Send In the Clowns

Baritone George Gagnidze as Alfio, with his break-dancing buddies. | CORY WEAVER/ METROPOLITAN OPERA

Baritone George Gagnidze as Alfio, with his break-dancing buddies. | CORY WEAVER/ METROPOLITAN OPERA

BY ELI JACOBSON | Though “Send in the Clowns” is Sondheim’s most popular song, very few people understand the significance of the title. It was generally thought to be a circus reference — whenever an accident or injury occurs in the ring, the ringmaster will send in the clowns to divert the audience’s attention. However, Sondheim in a 1990 interview said that the actress Desirée uses this theatrical catchphrase alluding to her own failed love life: “[I]t’s a theater reference meaning ‘if the show isn’t going well, let’s send in the clowns’; in other words, ‘let’s do the jokes.’”

▸ **Recorded information**:
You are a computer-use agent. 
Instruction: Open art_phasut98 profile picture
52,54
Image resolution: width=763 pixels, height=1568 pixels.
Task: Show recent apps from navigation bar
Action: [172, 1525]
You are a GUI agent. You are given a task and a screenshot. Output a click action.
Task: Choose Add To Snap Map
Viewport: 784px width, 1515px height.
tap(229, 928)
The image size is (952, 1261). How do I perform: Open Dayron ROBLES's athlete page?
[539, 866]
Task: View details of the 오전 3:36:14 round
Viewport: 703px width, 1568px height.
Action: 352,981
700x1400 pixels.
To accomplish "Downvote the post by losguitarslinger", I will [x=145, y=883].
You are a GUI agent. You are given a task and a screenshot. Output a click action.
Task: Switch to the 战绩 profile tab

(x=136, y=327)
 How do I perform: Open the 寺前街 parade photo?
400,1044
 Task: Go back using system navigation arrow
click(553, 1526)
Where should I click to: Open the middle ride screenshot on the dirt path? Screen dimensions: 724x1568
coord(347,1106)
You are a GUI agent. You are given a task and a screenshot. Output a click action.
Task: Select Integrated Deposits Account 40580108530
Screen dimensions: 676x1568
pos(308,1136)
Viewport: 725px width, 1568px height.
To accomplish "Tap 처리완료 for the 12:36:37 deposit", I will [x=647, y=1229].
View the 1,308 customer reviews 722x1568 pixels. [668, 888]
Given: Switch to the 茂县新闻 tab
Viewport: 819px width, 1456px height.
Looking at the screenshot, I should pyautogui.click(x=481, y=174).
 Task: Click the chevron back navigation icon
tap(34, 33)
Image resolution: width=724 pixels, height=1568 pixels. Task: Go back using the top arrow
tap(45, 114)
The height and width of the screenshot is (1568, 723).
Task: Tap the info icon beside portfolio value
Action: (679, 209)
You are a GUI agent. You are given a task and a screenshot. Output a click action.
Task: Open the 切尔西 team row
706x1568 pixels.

▸ **Set problem 1**: Reproduce the "Send in the Clowns" article word for word, from its title through its final sentence.
▸ **Set problem 2**: Format the stretch of the rows from the line containing "Task: Go back using system navigation arrow" through the line containing "Action: (679, 209)" as a JSON list of strings, one string per line, skipping blank lines.
The rows have no connection to the "Send in the Clowns" article.

▸ **Expected output 1**:
Send In the Clowns

Baritone George Gagnidze as Alfio, with his break-dancing buddies. | CORY WEAVER/ METROPOLITAN OPERA

Baritone George Gagnidze as Alfio, with his break-dancing buddies. | CORY WEAVER/ METROPOLITAN OPERA

BY ELI JACOBSON | Though “Send in the Clowns” is Sondheim’s most popular song, very few people understand the significance of the title. It was generally thought to be a circus reference — whenever an accident or injury occurs in the ring, the ringmaster will send in the clowns to divert the audience’s attention. However, Sondheim in a 1990 interview said that the actress Desirée uses this theatrical catchphrase alluding to her own failed love life: “[I]t’s a theater reference meaning ‘if the show isn’t going well, let’s send in the clowns’; in other words, ‘let’s do the jokes.’”

▸ **Expected output 2**:
[
  " Task: Go back using system navigation arrow",
  "click(553, 1526)",
  "Where should I click to: Open the middle ride screenshot on the dirt path? Screen dimensions: 724x1568",
  "coord(347,1106)",
  "You are a GUI agent. You are given a task and a screenshot. Output a click action.",
  "Task: Select Integrated Deposits Account 40580108530",
  "Screen dimensions: 676x1568",
  "pos(308,1136)",
  "Viewport: 725px width, 1568px height.",
  "To accomplish \"Tap 처리완료 for the 12:36:37 deposit\", I will [x=647, y=1229].",
  "View the 1,308 customer reviews 722x1568 pixels. [668, 888]",
  "Given: Switch to the 茂县新闻 tab",
  "Viewport: 819px width, 1456px height.",
  "Looking at the screenshot, I should pyautogui.click(x=481, y=174).",
  " Task: Click the chevron back navigation icon",
  "tap(34, 33)",
  "Image resolution: width=724 pixels, height=1568 pixels. Task: Go back using the top arrow",
  "tap(45, 114)",
  "The height and width of the screenshot is (1568, 723).",
  "Task: Tap the info icon beside portfolio value",
  "Action: (679, 209)"
]